Your instructions: In the data below, find each line carrying the string "will" and copy it out.

Exercise input:
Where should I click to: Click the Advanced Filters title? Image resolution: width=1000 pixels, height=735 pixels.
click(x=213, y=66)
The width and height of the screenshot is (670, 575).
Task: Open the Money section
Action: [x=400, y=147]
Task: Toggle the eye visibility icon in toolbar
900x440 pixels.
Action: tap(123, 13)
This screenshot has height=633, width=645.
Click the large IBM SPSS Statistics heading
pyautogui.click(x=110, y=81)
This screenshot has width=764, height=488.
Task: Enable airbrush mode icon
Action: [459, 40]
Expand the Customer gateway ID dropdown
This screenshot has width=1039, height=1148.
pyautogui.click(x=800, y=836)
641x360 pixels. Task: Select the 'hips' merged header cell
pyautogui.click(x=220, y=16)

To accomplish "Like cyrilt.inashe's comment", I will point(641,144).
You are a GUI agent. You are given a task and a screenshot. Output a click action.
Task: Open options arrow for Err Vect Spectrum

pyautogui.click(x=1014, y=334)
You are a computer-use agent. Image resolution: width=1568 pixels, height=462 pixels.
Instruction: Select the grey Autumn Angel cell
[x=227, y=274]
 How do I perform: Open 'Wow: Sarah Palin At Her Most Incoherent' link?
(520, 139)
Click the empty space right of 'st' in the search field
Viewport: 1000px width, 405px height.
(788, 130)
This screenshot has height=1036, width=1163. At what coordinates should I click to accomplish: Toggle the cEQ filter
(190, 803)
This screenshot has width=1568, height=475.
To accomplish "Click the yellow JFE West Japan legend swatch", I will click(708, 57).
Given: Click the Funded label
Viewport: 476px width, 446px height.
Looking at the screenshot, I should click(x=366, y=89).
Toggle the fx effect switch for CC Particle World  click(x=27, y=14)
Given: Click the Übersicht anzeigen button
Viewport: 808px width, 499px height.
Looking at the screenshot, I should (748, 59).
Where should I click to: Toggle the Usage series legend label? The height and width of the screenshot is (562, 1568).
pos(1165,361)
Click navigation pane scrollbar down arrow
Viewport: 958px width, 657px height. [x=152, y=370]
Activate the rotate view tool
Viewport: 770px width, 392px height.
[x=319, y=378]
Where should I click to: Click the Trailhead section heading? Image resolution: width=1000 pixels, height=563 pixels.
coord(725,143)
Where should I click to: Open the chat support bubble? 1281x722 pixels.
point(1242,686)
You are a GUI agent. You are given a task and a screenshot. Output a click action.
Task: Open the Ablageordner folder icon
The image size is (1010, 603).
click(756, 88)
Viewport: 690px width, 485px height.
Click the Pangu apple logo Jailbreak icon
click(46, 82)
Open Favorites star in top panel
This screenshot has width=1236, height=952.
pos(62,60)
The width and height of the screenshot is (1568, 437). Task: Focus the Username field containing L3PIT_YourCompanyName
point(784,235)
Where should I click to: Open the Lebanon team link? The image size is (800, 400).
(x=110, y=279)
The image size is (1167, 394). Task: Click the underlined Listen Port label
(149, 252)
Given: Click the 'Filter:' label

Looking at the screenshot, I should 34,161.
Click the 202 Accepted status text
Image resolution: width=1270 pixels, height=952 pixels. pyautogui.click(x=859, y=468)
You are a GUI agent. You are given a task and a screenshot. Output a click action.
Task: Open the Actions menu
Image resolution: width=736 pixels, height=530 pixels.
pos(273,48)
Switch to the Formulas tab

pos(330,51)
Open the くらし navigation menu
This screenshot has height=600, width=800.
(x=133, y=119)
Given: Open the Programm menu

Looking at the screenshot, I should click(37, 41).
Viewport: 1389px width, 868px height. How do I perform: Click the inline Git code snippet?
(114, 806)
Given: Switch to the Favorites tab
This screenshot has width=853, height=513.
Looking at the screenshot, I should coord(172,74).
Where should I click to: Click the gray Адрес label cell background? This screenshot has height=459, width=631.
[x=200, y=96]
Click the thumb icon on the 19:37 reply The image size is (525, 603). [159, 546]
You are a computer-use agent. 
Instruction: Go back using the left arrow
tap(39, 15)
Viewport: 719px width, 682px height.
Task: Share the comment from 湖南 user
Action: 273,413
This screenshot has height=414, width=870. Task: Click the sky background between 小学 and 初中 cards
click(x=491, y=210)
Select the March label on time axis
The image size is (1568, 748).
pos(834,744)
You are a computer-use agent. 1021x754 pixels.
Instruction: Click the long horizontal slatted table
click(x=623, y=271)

Answer below:
To accomplish "Like cyrilt.inashe's comment", I will point(641,144).
To accomplish "Click the yellow JFE West Japan legend swatch", I will click(708, 57).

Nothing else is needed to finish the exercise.